Gram Parsons: Boston, 1973, in His Fatal Year--(as re-posted online with more music links and art)...

Gram Parsons: Boston, 1973, in His  Fatal Year--(as re-posted online with more music links and art)...
Gram Parson, on the day of the below account,, April 1973. Photo by Michael Dobo

April, 1973:

Around the time the tour bus carrying Gram Parsons and his road band The Fallen Angels on their six-week American tour was fetching up on the Boston streets, your blogger, then 25, was piloting a vehicle known as the hawker van through Boston's  Back Bay.

Often I’d be accompanied by a co-worker I’ll call Bixby. He accepted the usual FM radio fare I'd tune us into, although he seemed diametrically the opposite type to Mr. David Bowie, whose landmark Ziggy Stardust album had dropped the previous June and was in heavy radio rotation. Bixby had a vaguely post-military aura. There were rumors he'd spent some time doing odd stuff for the C.I.A. in Tegucigalpa, On this particular day, as we discussed our life philosophies, he summarized mine as, “You’re a fucken nihilist then, you don’t think nobody should do nuthin'!”

He wasn’t that far off.  I had standard sophomoric tendencies towards alienation.
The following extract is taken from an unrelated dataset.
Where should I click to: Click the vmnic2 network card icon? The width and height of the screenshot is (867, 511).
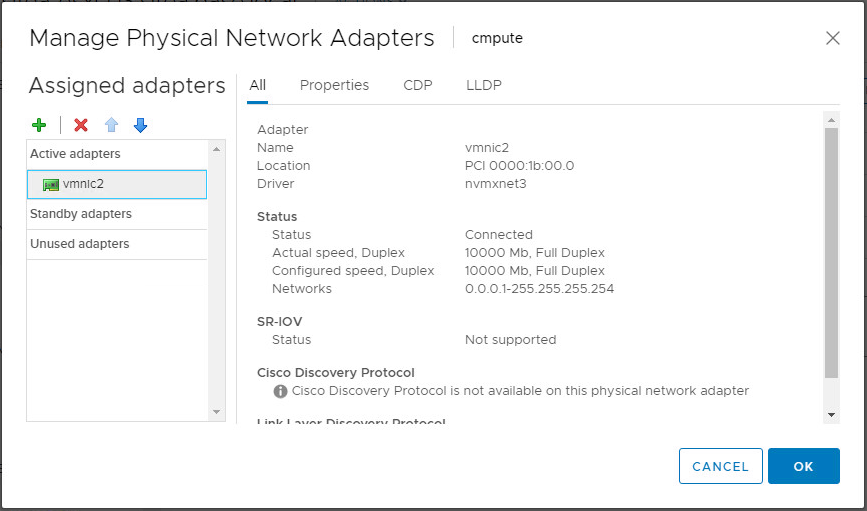tap(51, 184)
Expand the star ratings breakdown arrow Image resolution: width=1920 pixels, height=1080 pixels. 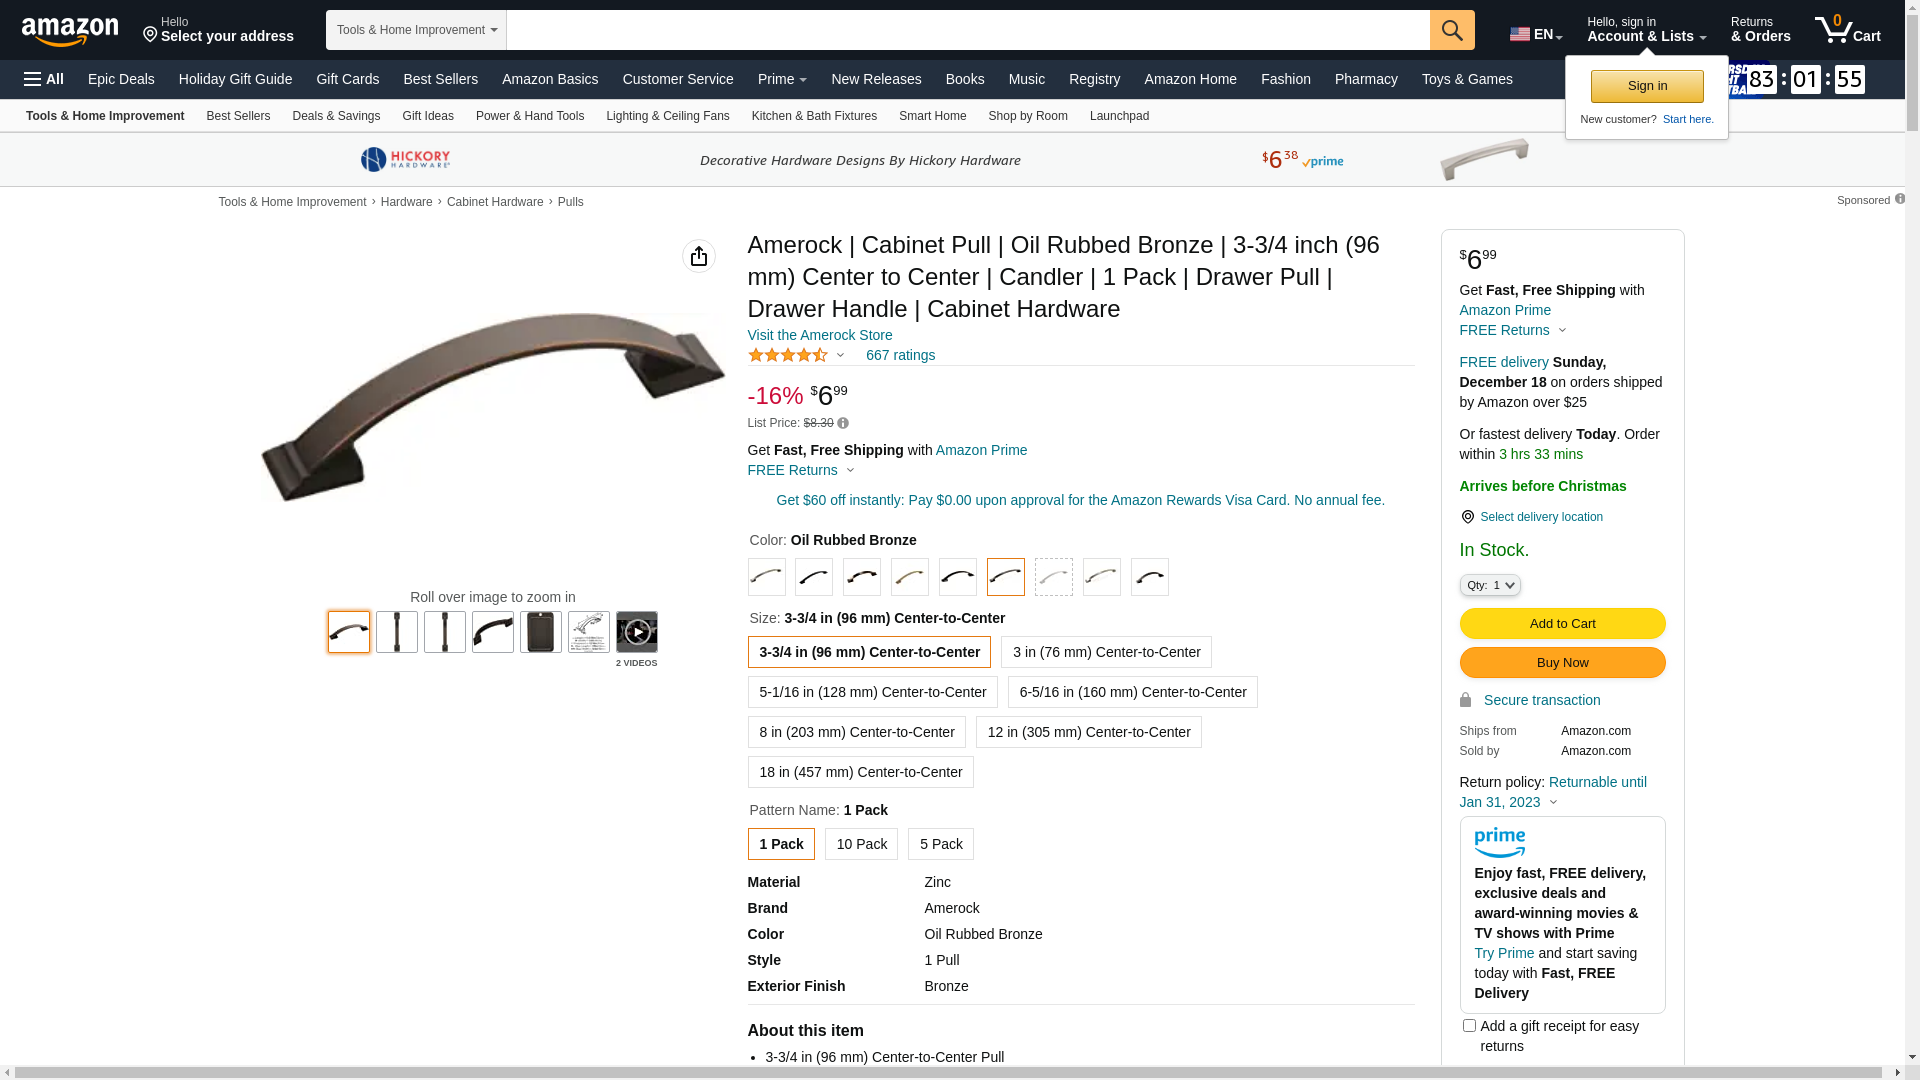[x=840, y=355]
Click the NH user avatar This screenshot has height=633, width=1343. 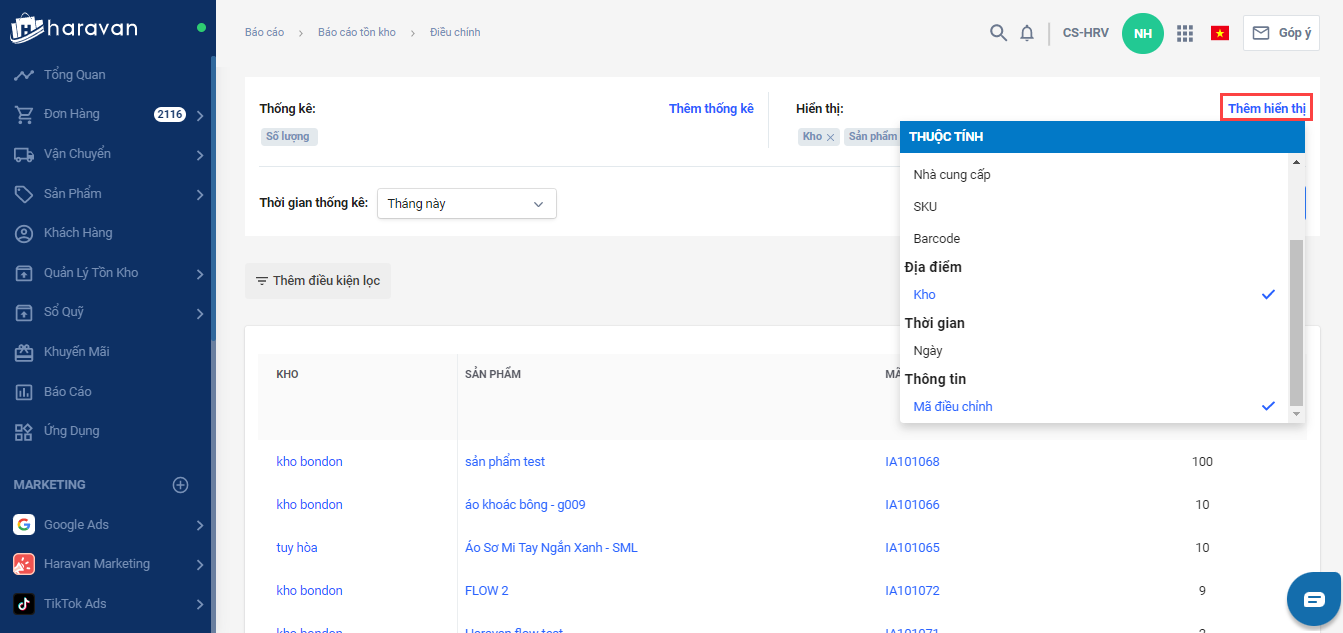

Bowie’s  “Five Years”  (in odd contrast to the occasional needle drops of the country-rock Parsons championed) might have been playing  to the college crowd:

A soldier with a broken arm
Fixed his stare to the wheels of a Cadillac
A cop knelt and kissed the feet of a priest
And a queer threw up at the sight of that
I think I saw you in an ice-cream parlor
Drinking milk shakes cold and long
Smiling and waving and looking so fine
Don't think you knew you were in this song…

  It’s hard not to hum the tune, no?

 We would grapple the bundled papers off a 10-foot box truck and fill the back of a smutzy-white VW  Variant with the stacks of fresh-off-the-presses issues we sold to the  hawkers for a dime; they would move them for a quarter to a welcoming public. (For comparison, top ticket price for local music club gigs was around $6.)
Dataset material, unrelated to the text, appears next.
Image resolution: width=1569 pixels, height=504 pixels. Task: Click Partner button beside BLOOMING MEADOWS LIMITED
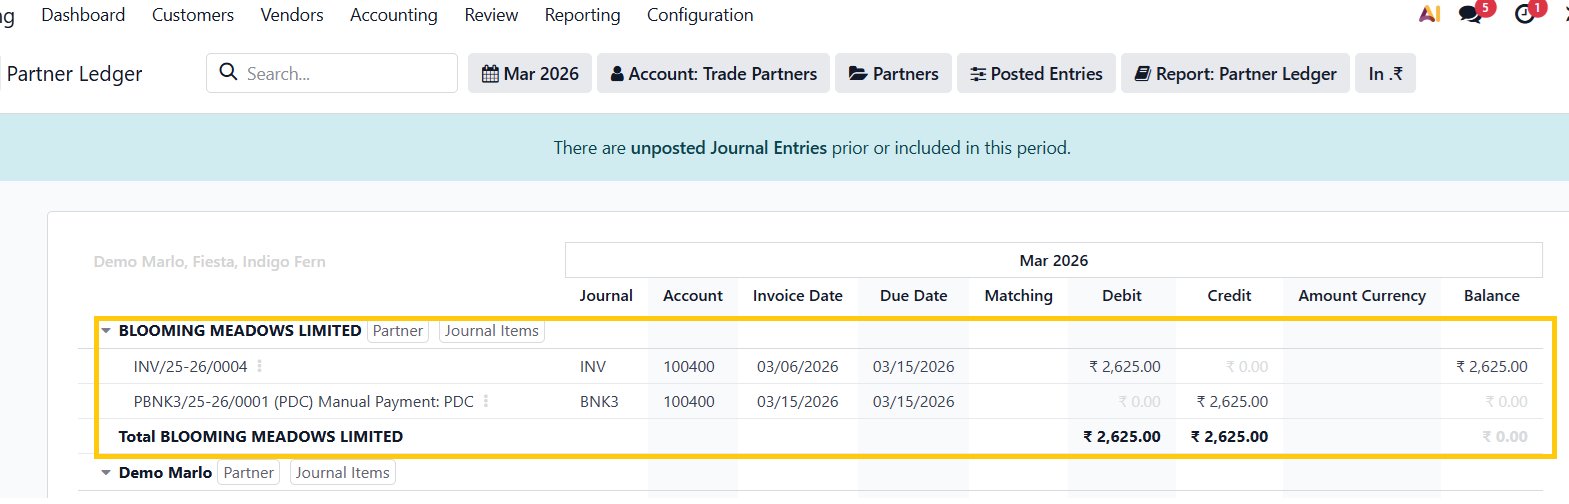tap(397, 331)
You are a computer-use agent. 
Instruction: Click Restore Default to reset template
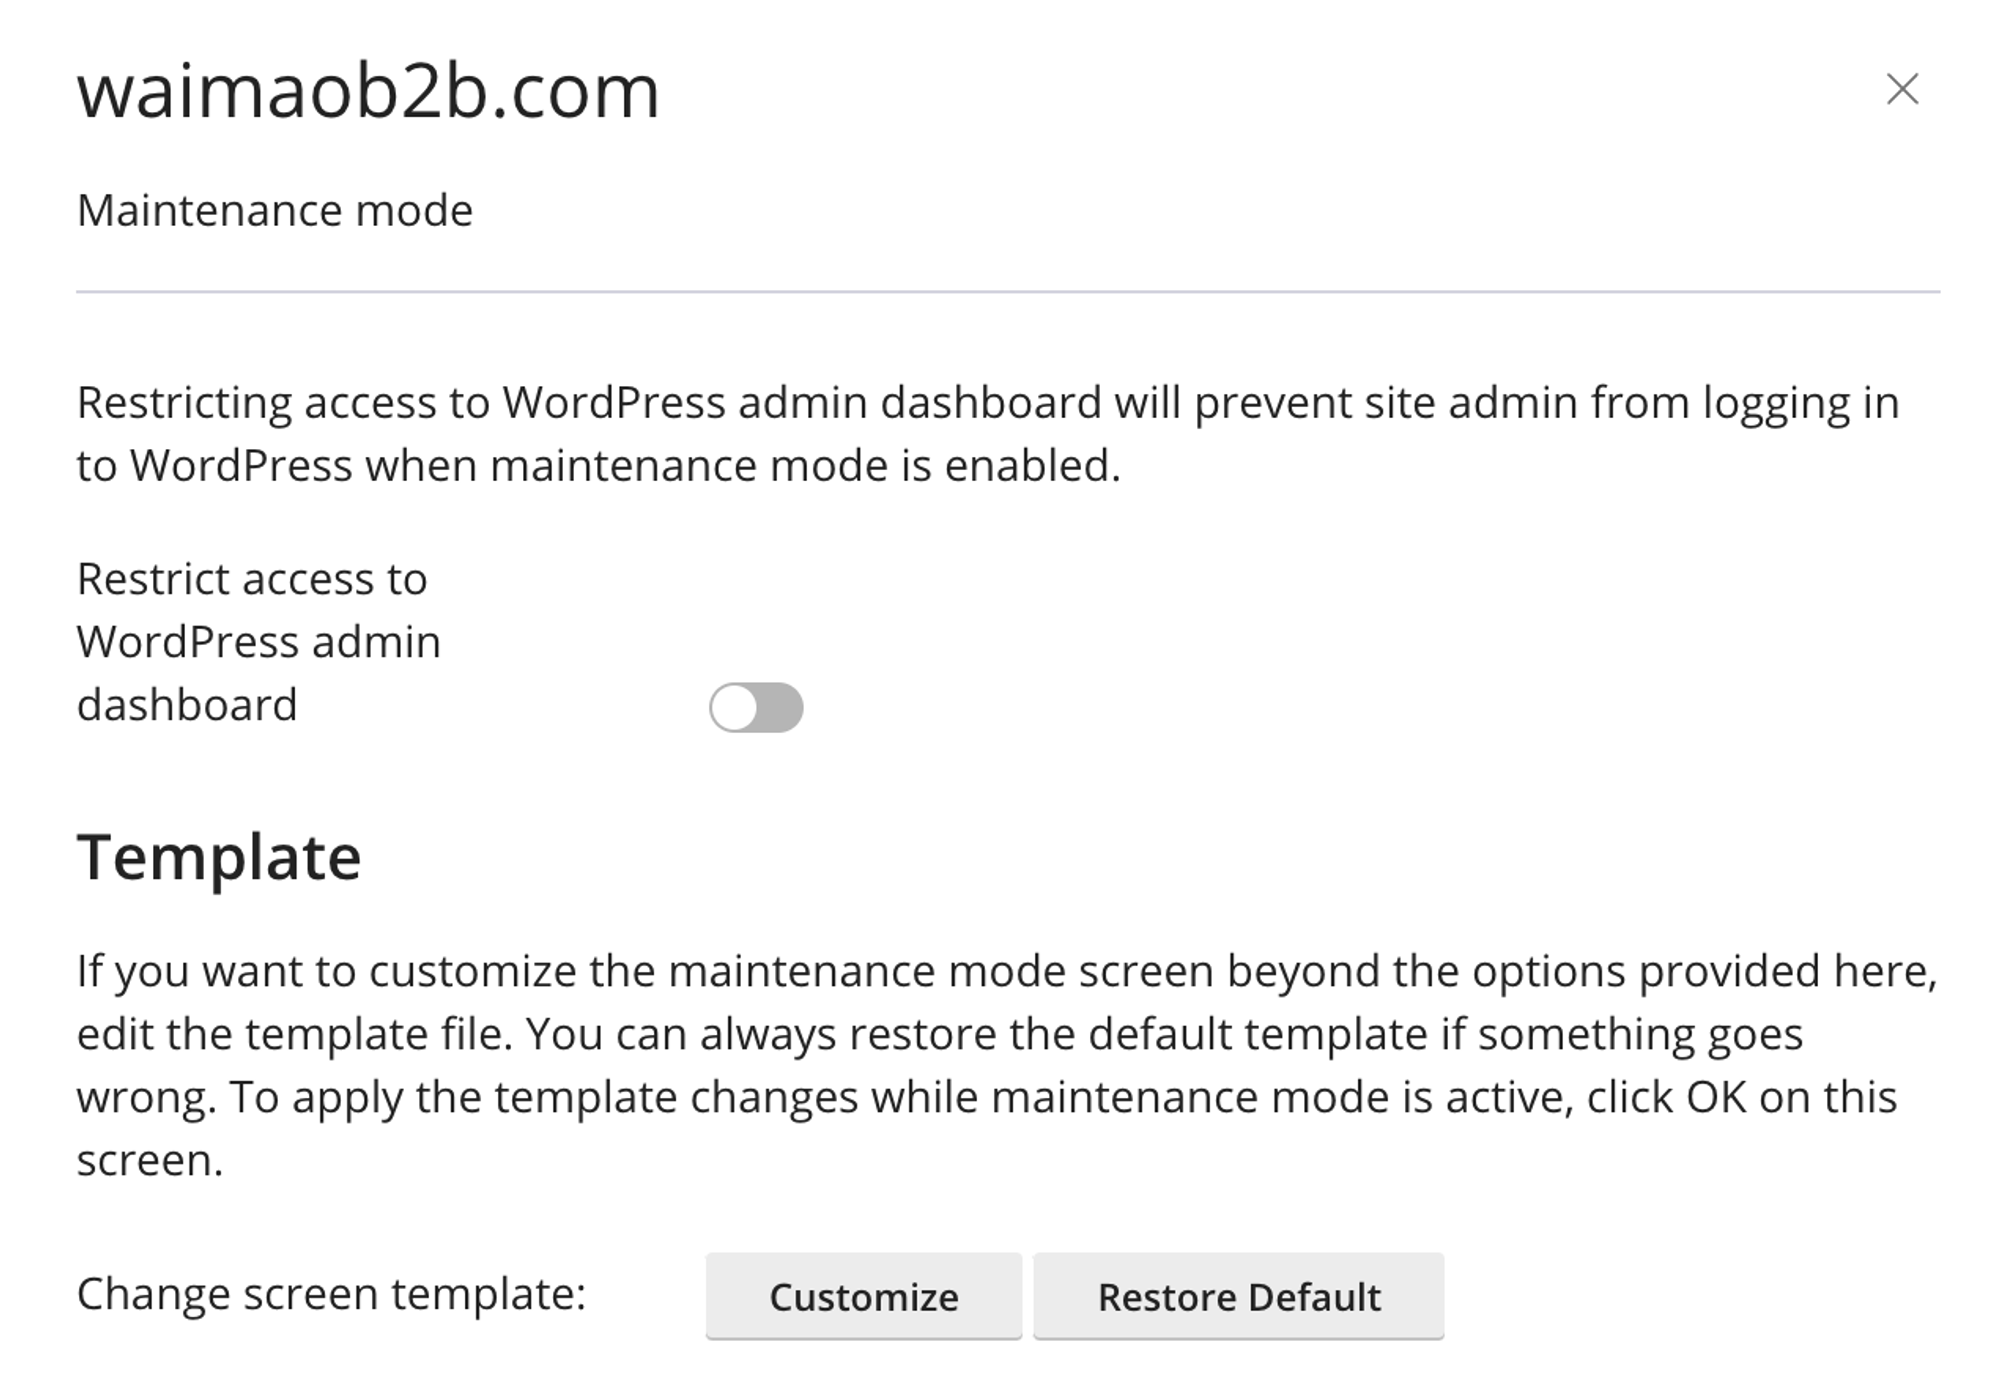click(1239, 1296)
This was the year when the paper that had been Boston After Dark, having grown up and out from a  start as listings rag, was taking over the Phoenix name. (It would gradually subsume the short-lived if hipper, Cambridge-based  Phoenix offshoot, The Real Paper--but not before Jon Landau wrote up Bruce Springsteen’s May 9,1974 show in its pages as "rock and roll future"). 

The arts section of the new Phoenix was still billed as Boston After Dark. But I couldn’t get out to much of the music that filled the city clubs—I was just a nihilist  with a brain that , as Bowie sang, hurt like a warehouse, and `after dark' each day I had to report to my dishwashing job at Bette's Rolls Royce Restaurant.
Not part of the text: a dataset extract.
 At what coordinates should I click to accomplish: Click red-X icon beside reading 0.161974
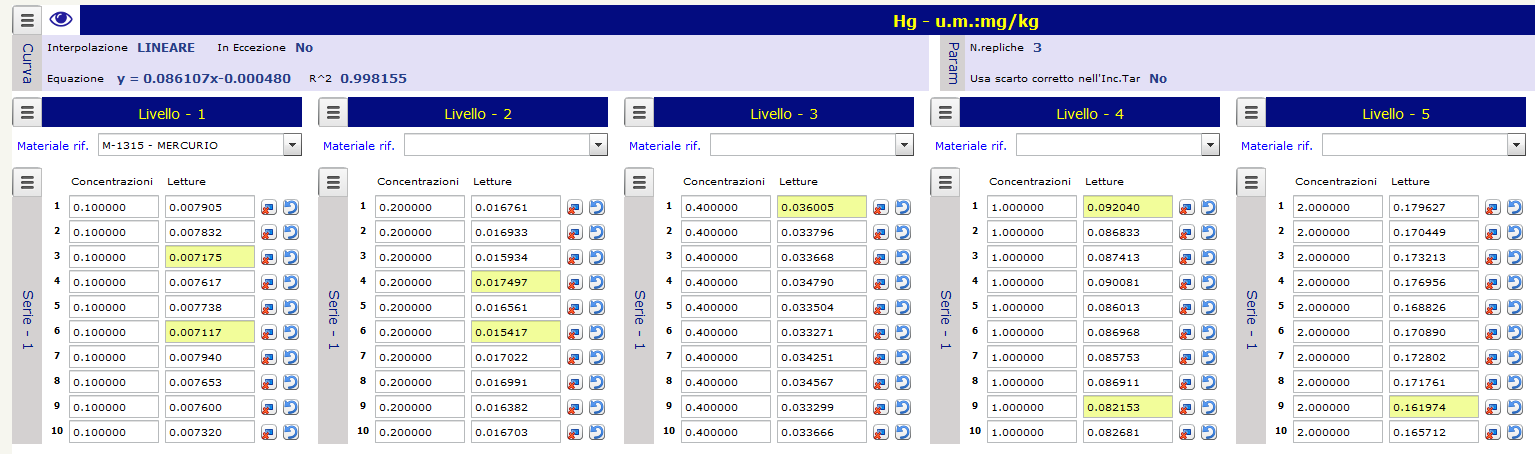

That was okay. As a sort of lodger in a group living communally five blocks from Harvard Yard, some of them in grad school, we didn’t imagine we would be the last Young Americans to have gushers of fun. It’s only lately we’ve begun to think …maybe we were the last?  (I didn’t have the clairvoyance to turn to Bixby and say, "The world’s only going to start to suck hard around 1979, and forty years later the dream of commonweal democracy will deflate as a bilious, porcine simulacrum of a Chief Executive would be dodging repeated attacks that seemed too be generated by either simple madness of some half-buried alienation from a reign conducted in  league with corrupt family, grifters and thugs." But who knew?)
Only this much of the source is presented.